The U.S. Department of Education is also facing a lawsuit for promoting regulations that allow private third parties to access private student information. The Electronic Privacy Information Center sued the department over regulations involving the Family Educational Rights and Privacy Act (FERPA), which is supposed to protect the privacy of student records at all schools that receive federal funds. The department’s regulations allow schools to release student records to non-governmental organizations without parent or student consent.

Student data should not be collected and used for commercial purposes. It’s one thing for a company to data-mine the typical adult user of an e-mail service such as Gmail; an adult voluntarily makes a choice of his e-mail service provider and consents to the terms and conditions of the arrangement, but students don’t have a say in the companies with whom school districts or universities make a contract.

School technology systems have a massive amount of data on both students and parents. With the increase in high-tech classrooms and online education, schools not only have records of test scores, absences, and parent income, they also have data on the specific kinds of questions students struggle with and how long it takes students to complete assignments. Such data are greatly improving the quality of education students receive, but we need to ensure the information is safeguarded.

Perhaps surprisingly, private corporations are getting onboard with the push to protect student data. Several large tech companies have signed the Student Privacy Pledge, introduced last year by the Future of Privacy Forum and the Software & Information Industry Association. The pledge insists that companies not collect, maintain, use, or share students’ personal information beyond that needed for authorized school purposes, or as authorized by the parent or the student. The pledge also asks that companies not sell personal student information or build personal profiles of students other than for authorized purposes. In January 2015, Google signed the pledge after initially being absent from the list of signatories.
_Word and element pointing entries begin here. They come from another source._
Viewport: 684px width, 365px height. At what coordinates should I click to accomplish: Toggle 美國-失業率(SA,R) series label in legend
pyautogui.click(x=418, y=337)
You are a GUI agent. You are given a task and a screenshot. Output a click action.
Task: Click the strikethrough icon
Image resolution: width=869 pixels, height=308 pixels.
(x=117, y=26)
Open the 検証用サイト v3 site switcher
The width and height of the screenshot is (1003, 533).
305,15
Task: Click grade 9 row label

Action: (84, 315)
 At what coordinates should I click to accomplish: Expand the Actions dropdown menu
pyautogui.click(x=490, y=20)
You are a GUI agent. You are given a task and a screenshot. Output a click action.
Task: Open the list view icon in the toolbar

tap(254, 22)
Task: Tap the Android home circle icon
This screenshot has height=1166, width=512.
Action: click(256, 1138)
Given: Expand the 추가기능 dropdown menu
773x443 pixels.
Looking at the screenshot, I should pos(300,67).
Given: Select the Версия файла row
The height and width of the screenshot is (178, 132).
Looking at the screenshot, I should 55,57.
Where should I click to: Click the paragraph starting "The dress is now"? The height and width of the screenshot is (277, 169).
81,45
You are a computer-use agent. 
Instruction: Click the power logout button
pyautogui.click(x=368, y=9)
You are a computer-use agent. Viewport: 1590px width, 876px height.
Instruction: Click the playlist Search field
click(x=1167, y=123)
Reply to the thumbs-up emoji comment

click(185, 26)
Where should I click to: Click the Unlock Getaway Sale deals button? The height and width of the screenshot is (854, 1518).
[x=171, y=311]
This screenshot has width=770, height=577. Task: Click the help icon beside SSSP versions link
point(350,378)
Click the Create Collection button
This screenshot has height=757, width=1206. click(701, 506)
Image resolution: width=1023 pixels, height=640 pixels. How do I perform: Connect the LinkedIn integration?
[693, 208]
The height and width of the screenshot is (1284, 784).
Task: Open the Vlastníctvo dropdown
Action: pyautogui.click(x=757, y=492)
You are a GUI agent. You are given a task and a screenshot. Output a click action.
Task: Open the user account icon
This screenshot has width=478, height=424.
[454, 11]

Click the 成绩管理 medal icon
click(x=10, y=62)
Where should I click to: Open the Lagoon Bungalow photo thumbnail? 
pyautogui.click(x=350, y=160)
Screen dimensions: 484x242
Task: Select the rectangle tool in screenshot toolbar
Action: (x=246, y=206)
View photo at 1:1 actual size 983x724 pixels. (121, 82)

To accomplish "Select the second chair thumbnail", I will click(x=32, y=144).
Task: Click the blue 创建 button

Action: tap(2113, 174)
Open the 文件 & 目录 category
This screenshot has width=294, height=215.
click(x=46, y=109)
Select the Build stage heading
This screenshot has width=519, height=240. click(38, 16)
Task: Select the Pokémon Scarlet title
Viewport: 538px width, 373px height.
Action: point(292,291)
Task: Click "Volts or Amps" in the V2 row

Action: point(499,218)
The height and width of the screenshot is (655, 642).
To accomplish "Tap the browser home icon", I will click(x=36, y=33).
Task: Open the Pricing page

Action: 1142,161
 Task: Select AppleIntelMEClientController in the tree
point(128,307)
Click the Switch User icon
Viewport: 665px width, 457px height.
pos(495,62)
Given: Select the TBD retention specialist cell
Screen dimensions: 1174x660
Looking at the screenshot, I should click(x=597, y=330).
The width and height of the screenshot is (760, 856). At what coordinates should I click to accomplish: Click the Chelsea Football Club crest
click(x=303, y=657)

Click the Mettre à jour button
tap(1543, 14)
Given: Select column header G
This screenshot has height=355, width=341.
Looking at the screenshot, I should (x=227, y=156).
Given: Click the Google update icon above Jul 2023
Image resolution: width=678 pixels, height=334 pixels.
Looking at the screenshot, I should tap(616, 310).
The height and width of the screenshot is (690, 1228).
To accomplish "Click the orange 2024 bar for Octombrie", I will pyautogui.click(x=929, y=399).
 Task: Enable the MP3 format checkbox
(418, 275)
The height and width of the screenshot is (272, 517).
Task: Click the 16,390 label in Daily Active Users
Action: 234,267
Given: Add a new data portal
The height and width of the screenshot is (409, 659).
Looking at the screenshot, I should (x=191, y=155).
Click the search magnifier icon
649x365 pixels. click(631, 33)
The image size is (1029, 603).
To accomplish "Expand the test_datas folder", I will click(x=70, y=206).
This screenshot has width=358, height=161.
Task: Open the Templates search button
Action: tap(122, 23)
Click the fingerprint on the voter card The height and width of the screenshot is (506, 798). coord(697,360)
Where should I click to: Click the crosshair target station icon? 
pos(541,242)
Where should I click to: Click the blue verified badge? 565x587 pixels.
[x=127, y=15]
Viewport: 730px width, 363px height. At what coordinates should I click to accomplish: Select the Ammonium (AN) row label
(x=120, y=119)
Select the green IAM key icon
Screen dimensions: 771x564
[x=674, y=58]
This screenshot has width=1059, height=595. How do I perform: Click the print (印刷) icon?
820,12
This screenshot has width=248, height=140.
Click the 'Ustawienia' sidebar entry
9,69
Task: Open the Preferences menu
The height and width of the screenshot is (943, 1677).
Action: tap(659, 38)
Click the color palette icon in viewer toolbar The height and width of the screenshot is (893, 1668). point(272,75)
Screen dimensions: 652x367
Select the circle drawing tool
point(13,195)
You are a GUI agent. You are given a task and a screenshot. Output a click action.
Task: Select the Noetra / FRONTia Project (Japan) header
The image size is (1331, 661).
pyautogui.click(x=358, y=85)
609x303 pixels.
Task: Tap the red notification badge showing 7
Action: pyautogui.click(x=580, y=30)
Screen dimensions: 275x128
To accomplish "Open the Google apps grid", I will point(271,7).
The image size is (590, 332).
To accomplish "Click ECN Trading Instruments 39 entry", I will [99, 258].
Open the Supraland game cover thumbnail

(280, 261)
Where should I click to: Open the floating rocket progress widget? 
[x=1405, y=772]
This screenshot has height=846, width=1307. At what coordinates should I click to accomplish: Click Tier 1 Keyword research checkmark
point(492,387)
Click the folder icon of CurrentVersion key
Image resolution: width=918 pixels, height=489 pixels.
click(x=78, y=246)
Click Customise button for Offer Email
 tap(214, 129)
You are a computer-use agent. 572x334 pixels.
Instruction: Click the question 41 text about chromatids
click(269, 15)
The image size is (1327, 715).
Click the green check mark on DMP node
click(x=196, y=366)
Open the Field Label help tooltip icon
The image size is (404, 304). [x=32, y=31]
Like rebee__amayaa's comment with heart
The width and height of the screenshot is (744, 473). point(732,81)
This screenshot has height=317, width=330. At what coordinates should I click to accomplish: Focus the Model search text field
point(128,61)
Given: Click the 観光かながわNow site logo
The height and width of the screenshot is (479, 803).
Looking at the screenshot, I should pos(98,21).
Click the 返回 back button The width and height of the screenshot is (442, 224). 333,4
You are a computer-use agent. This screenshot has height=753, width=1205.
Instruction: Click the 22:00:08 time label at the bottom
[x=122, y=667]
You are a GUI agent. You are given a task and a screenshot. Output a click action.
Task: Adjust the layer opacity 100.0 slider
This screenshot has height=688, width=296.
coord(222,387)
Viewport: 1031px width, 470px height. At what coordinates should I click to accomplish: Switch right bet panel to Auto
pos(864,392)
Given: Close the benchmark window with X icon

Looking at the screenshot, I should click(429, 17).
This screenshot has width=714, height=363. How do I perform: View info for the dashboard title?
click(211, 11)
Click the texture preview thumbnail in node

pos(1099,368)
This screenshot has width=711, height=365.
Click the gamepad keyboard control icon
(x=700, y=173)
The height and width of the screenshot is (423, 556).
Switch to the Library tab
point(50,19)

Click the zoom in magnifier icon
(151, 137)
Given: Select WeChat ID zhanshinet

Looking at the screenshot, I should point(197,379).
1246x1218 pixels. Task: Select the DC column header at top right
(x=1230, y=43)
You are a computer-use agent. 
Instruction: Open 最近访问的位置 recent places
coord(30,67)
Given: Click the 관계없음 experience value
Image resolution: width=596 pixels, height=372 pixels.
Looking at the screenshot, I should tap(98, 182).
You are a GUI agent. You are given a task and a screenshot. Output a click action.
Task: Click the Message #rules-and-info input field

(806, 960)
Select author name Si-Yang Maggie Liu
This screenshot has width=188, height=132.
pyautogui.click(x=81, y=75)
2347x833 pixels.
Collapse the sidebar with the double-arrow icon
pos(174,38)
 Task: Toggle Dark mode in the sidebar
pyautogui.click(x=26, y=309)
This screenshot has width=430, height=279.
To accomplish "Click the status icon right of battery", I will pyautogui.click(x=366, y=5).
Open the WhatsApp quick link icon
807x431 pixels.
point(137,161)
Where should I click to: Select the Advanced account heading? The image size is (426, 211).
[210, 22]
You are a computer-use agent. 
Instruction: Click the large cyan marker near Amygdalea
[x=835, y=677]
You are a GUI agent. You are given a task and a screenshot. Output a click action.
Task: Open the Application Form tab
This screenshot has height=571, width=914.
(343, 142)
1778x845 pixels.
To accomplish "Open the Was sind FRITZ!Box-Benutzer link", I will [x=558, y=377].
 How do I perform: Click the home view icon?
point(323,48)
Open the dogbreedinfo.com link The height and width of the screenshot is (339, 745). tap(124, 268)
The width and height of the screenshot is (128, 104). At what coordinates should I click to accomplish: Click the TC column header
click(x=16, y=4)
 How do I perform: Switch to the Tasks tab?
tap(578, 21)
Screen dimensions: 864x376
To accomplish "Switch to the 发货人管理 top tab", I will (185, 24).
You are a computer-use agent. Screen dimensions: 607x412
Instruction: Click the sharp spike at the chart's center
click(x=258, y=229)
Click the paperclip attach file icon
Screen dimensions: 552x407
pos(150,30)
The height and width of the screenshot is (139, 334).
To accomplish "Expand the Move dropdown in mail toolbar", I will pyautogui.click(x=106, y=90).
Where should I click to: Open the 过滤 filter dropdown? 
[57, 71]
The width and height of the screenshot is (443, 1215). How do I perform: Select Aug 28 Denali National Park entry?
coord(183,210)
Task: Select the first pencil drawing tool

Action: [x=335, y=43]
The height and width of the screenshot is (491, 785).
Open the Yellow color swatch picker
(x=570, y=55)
In the House of Representatives, Congressmen Luke Messer (R., Ind.) and Jared Polis (D., Colo.) have introduced a bill similar to the Hatch-Markey legislation and with many of the same provisions that are in the Student Privacy Pledge. The Student Digital Privacy and Parental Rights Act of 2015 prohibits targeting advertising to a student, selling student information to a third party, creating personal profiles of students for non-school-related purposes, and it gives parents the ability to access and correct their children’s information or delete information that isn’t required by the school to be maintained. Like the Student Privacy Pledge, the Messer-Pollis legislation has won substantial support from school districts, parent and teacher associations, and even tech companies such as Microsoft.

In the digital age, it’s difficult to expect privacy in every facet of our lives. Data-mining can be a very useful tool for getting the right information and products into the hands of people that really want that. It’s often overlooked that the money companies generate from selling targeted advertising keeps products such as Gmail, Facebook, and YouTube free. But the classroom should be a safe space for students to learn, not for corporations to learn about them.

— Victor Nava is a staff writer at the Franklin Center for Government and Public Integrity.